Podobnie ujmują kwestię molestowania także inni autorzy. W literaturze podkreśla się także, że zgoda na takie zachowania lub brak zgody, determinują decyzje dotyczące warunków zatrudnienia ofiary molestowania. W sensie prawnym dla zaistnienia zjawiska molestowania konieczny jest sprzeciw wyrażony przez ofiarę.

Skala zjawiska

Molestowanie seksualne w miejscu pracy stanowi w dzisiejszych czasach coraz częstszy problem. Liczba ujawnionych spraw w krajach zachodnich ma tendencję wzrostową. Prekursorem badania zjawiska molestowania w pracy są Stany Zjednoczone. Według danych amerykańskiej United States Equal Employment Opportunity Commission, pod koniec lat osiemdziesiątych odnotowywano w USA około 6 tys. przypadków molestowania rocznie, a w 1996 r. było ich już 15 tys. Opisywane w literaturze przypadki dotyczą najczęściej kobiet, jednak rośnie w ostatnich latach także liczba spraw, w których ofiarami są mężczyźni. Amerykańskie badania nad zjawiskiem molestowania seksualnego pokazują, że 21 proc. aktywnych zawodowo kobiet ponad wszelką wątpliwość było ofiarami, a blisko 53 proc. prawdopodobnie nimi było. W grupie mężczyzn dane zawierają się w przedziale od 9 proc. do 37 proc. pokrzywdzonych, choć żaden mężczyzna nie wskazywał na molestowanie mające charakter bezpośredniego przymusu (Gutek, 1985). Ze względu na specyfikę zagadnienia wyniki badań przeprowadzanych w wielu krajach przez różne zespoły badawcze dotyczące skali zjawiska znacznie różnią się między sobą. Według niektórych danych, liczba kobiet, która spotkała się z molestowaniem sięga nawet 88 proc., zaś inne statystyki wskazują na zaledwie 10 proc. natężenia problemu. Różnice te mogą wynikać z faktu, że w niektórych środowiskach molestowanie może być dostrzegane jedynie, gdy istnieje jako forma bezpośredniego przymusu seksualnego.

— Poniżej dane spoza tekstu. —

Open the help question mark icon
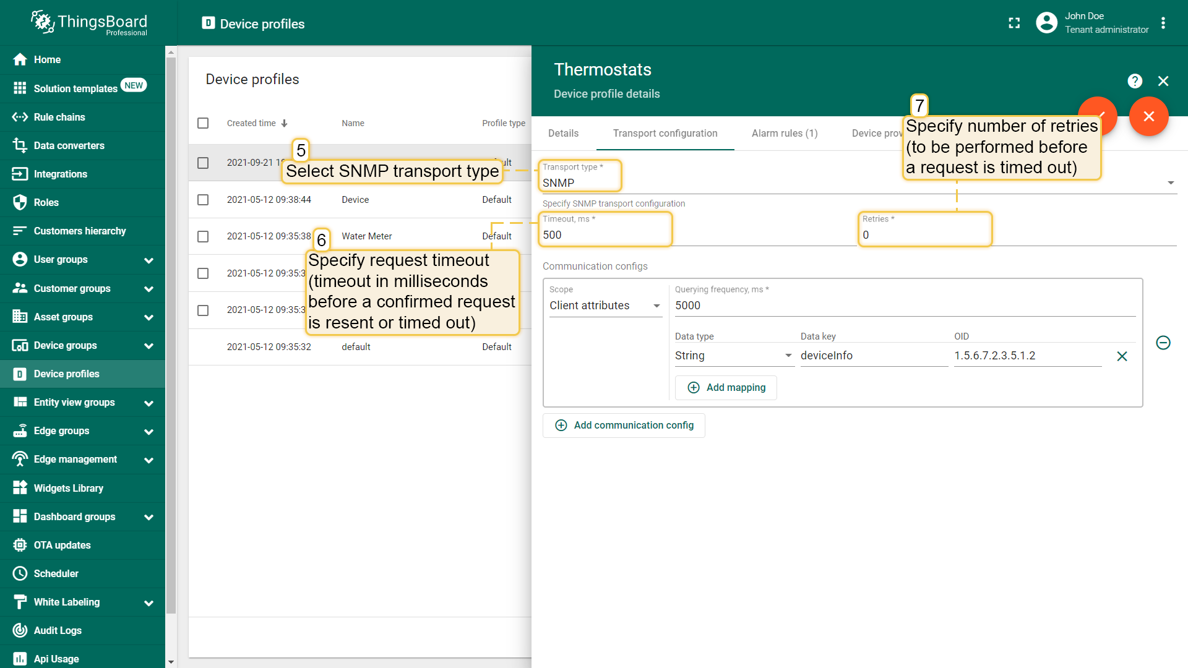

W Polsce zjawisko molestowania również jest dość nasilone, co potwierdzają przeprowadzane sondaże opinii społecznej, z których wynika, że aż 73 proc. Polaków uważa, że w naszym kraju zdarza się molestowanie seksualne w miejscu pracy. Mogłoby się wydawać, że wynik ten jest przesadzony, jednak z badań przeprowadzonych przez ONZ w 2006 roku również wynika, iż molestowanych seksualnie w pracy jest od 40 proc. do 50 proc. kobiet. Około 90 proc. ofiar tego typu nadużyć szefa lub współpracownika to kobiety, choć wzrasta również liczba mężczyzn, którzy spotkali się z takimi zachowaniami. Coraz częściej również ofiary są tej samej płci, co sprawcy.

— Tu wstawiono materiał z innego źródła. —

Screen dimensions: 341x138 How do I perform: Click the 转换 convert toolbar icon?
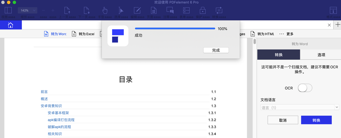[x=219, y=11]
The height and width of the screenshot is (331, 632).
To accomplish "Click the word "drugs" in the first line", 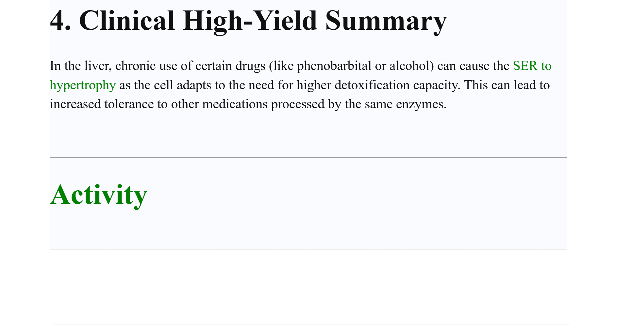I will coord(250,66).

Z danych polskich wynika, że więcej niż co piąta osoba pracująca lub studiująca spotkała się w miejscu pracy lub nauki z naruszającymi godność człowieka uwagami o zabarwieniu seksualnym, takimi jak niestosowne żarty opowiadane przez kolegów. Około co 13 osoba spośród pracujących lub studiujących dostrzega molestowanie fizyczne w postaci niestosownych gestów lub zachowań o podtekście seksualnym. Rzadziej zdarzają się sytuacje, w których zwierzchnik wykorzystuje swoją władzę. Według badania CBOS z 2007 roku, co dwudziesty piąty badany zadeklarował, że jego przełożony lub wykładowca wykonuje wobec podwładnych niestosowne gesty, czy też zachowuje się w nieodpowiedni sposób. Kobiety wiedzą o takich sytuacjach częściej niż mężczyźni. Jednocześnie zaledwie 2 proc. osób przyznaje, że spotkało się w zakładzie pracy lub miejscu nauki z sytuacją, kiedy ktoś zdobył zatrudnienie, awansował lub uzyskał inną korzyść w zamian za seks z przełożonym bądź wykładowcą. Dane te mogą być jednak zaniżone, gdyż takie przypadki są z reguły ukrywane.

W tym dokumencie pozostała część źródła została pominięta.